Transform lastChild = backgroundPart.LastOrDefault();
Vector3 lastPosition = lastChild.transform.position;
Vector3 lastSize = (lastChild.renderer.bounds.max - lastChild.renderer.bounds.min);
// Set the position of the recyled one to be AFTER
// the last child.
// Note: Only work for horizontal scrolling currently.
firstChild.position = new Vector3(lastPosition.x + lastSize.x, firstChild.position.y, firstChild.position.z);
// Set the recycled child to the last position
// of the backgroundPart list.
backgroundPart.Remove(firstChild);
backgroundPart.Add(firstChild);
}
}
}
}
}
void fast(){
//Timer
timeLeft -= Time .deltaTime;
if (timeLeft <= 0.0f) {
count ++;
timeLeft += 20.0f;
speed.x += 0.4f;
speed.y += 0.4f;
}
if (count == 1) {
speed.x += 0.4f;
speed.y += 0.4f;
count ++;
}
else if (count == 3) {
speed.x += 0.4f;
speed.y += 0.4f;
count ++;
}
/* else if (count == 5) {
speed.x ++;
speed.y ++;
count ++;
}*/
else if (count == 5) {
speed.x += 5;
speed.y += 5;
count ++;
}
}
void OnGUI ()
{
GUI.color = Color.black;
GUILayout.Label(" Speed: " + speed.ToString() + " Count: " + count.ToString ());
GUILayout.Label(" Time: " + timeLeft.ToString());
}
}
答案 0 :(得分:0)
您还必须减少障碍产生的时间(您在fast()
方法中尝试但不会起作用)。

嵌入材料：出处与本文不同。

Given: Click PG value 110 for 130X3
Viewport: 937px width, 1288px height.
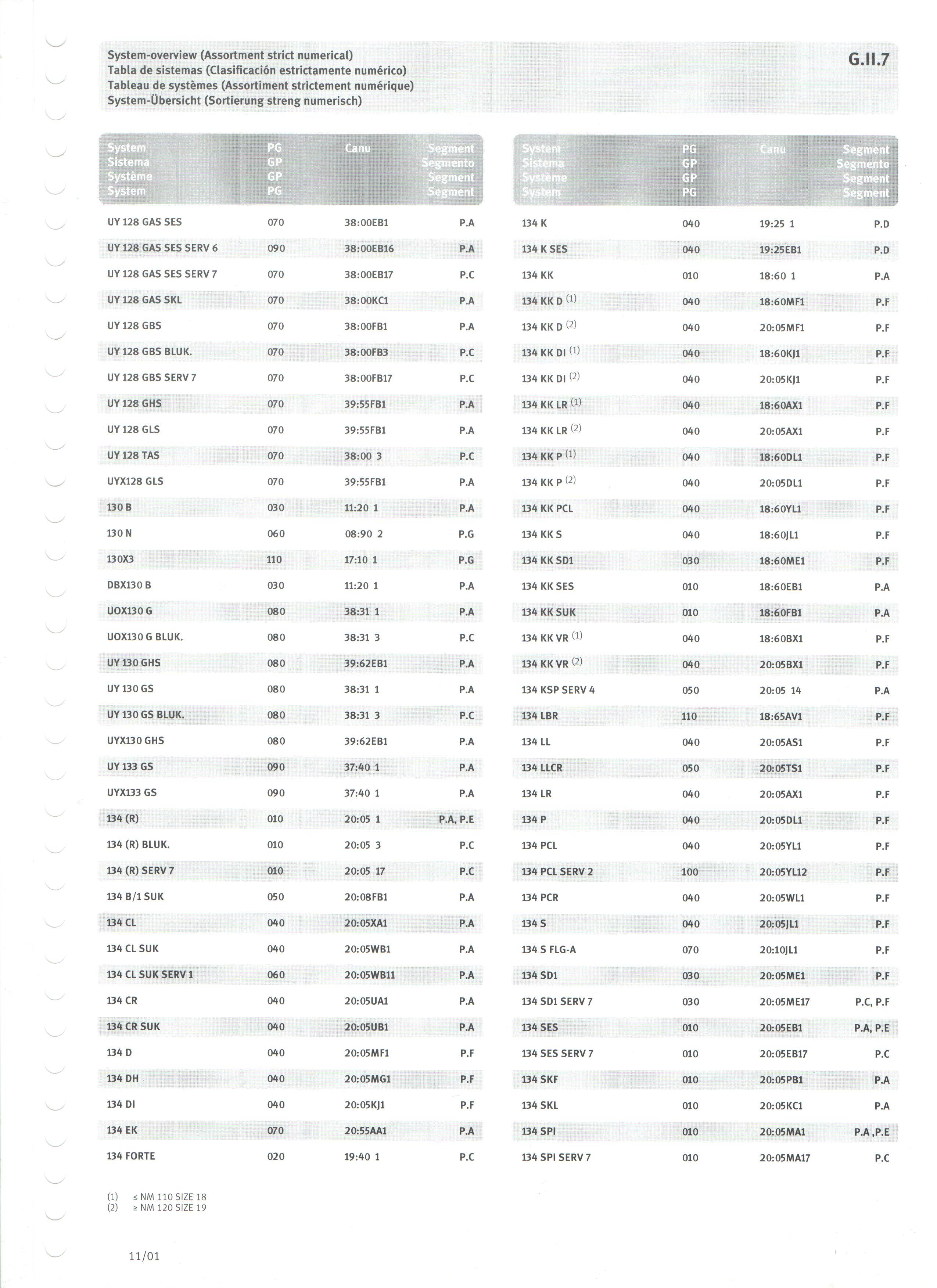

您正在更新num1
和num2
值,但这些值永远不会分配给InvokeRepeating
。
更新num1和num2之后还取消上一次调用并创建一个新的调用(我相信这次你只需要num2)。在fast()
方法的末尾添加这两行。
CancelInvoke("CreateObstacle");
InvokeRepeating("CreateObstacle", num2, num2);
InvokeRepeating中的第一个时间值定义在为第一个方法调用方法之前等待的时间。第二时间值定义将重复方法调用的持续时间。 (简而言之,第一个值仅用于第一次,第二个值用于重复的方法调用)。